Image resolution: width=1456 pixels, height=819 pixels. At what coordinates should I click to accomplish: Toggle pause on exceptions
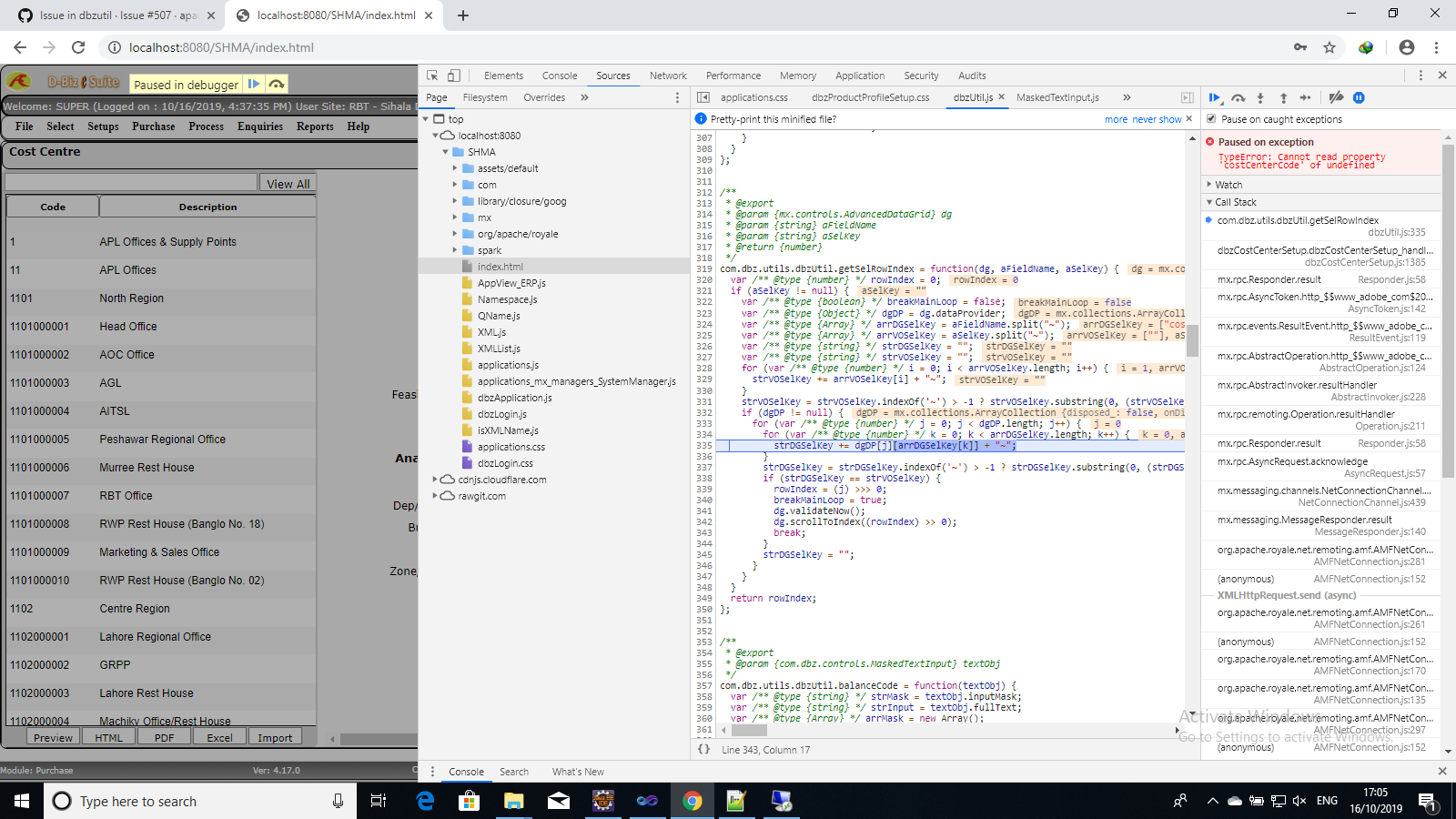click(x=1360, y=97)
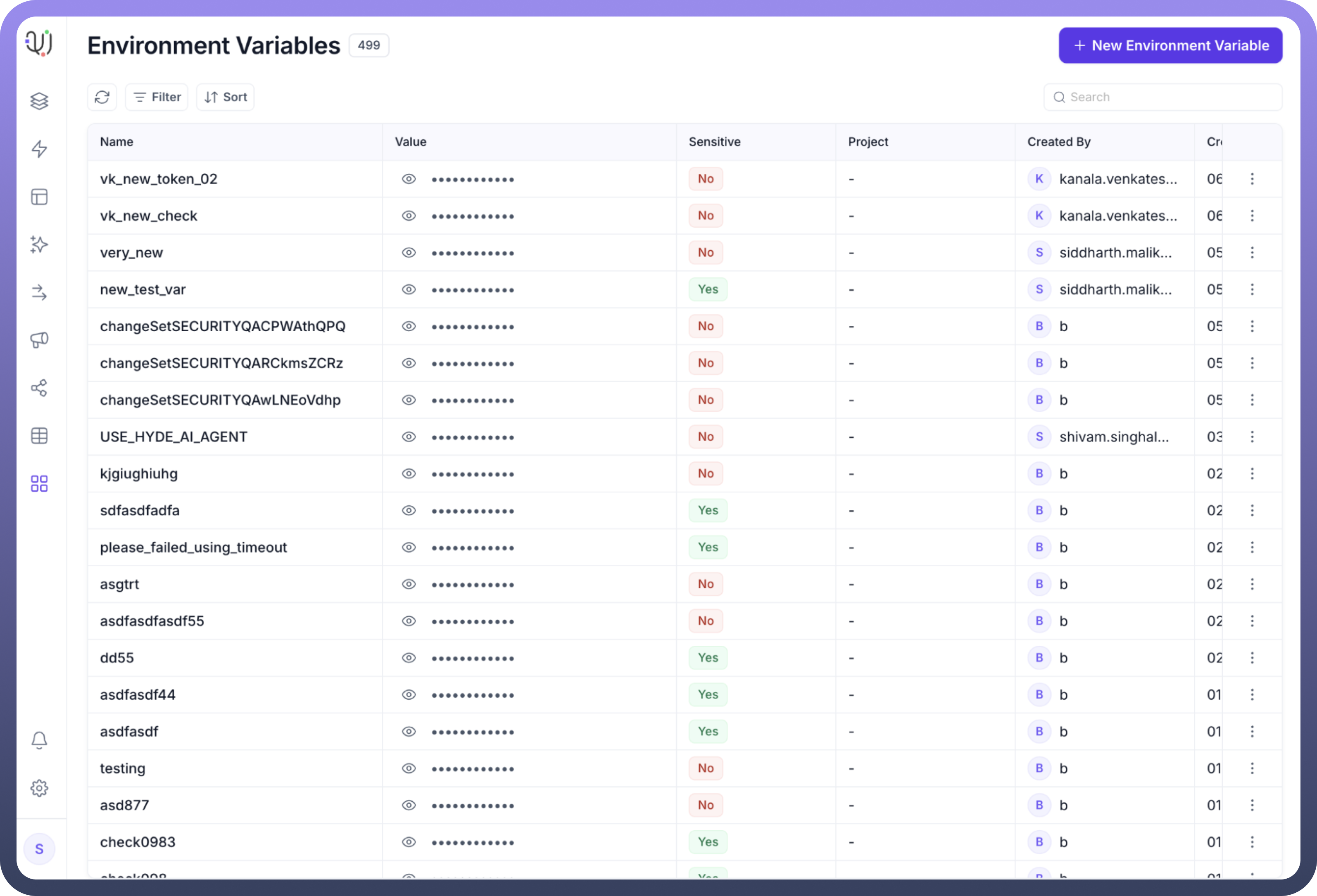Image resolution: width=1317 pixels, height=896 pixels.
Task: Click the Sensitive column header
Action: [714, 142]
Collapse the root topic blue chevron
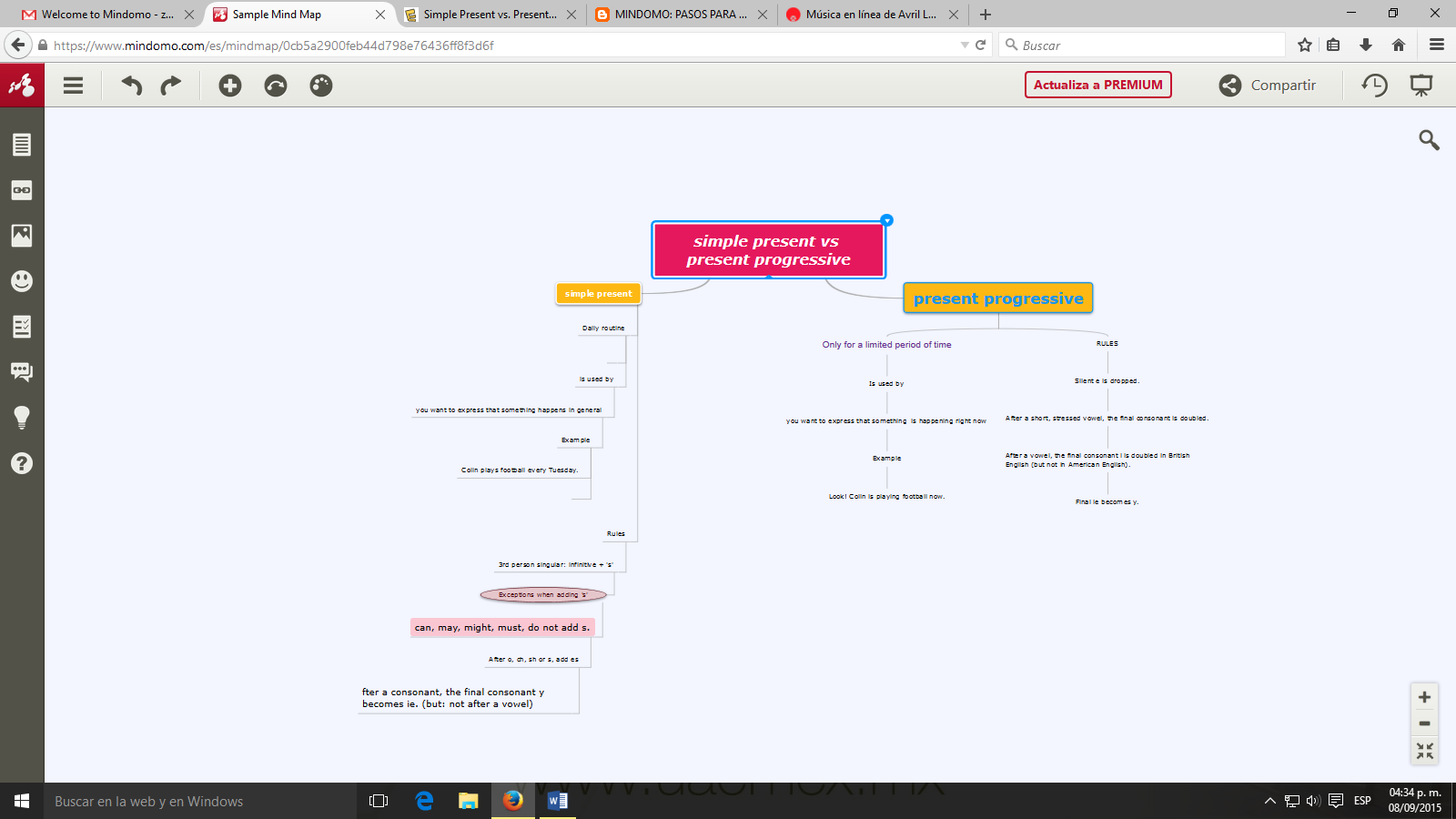This screenshot has height=819, width=1456. [x=885, y=220]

..........

Task prompt: Everything in the records above is to be copied exactly, except the pictures.

Written response:
Image resolution: width=1456 pixels, height=819 pixels. At what coordinates should I click to accomplish: Toggle pause on exceptions
click(x=1360, y=97)
Image resolution: width=1317 pixels, height=896 pixels.
Task: Click the Sensitive column header
Action: [714, 142]
Collapse the root topic blue chevron
This screenshot has height=819, width=1456. [x=885, y=220]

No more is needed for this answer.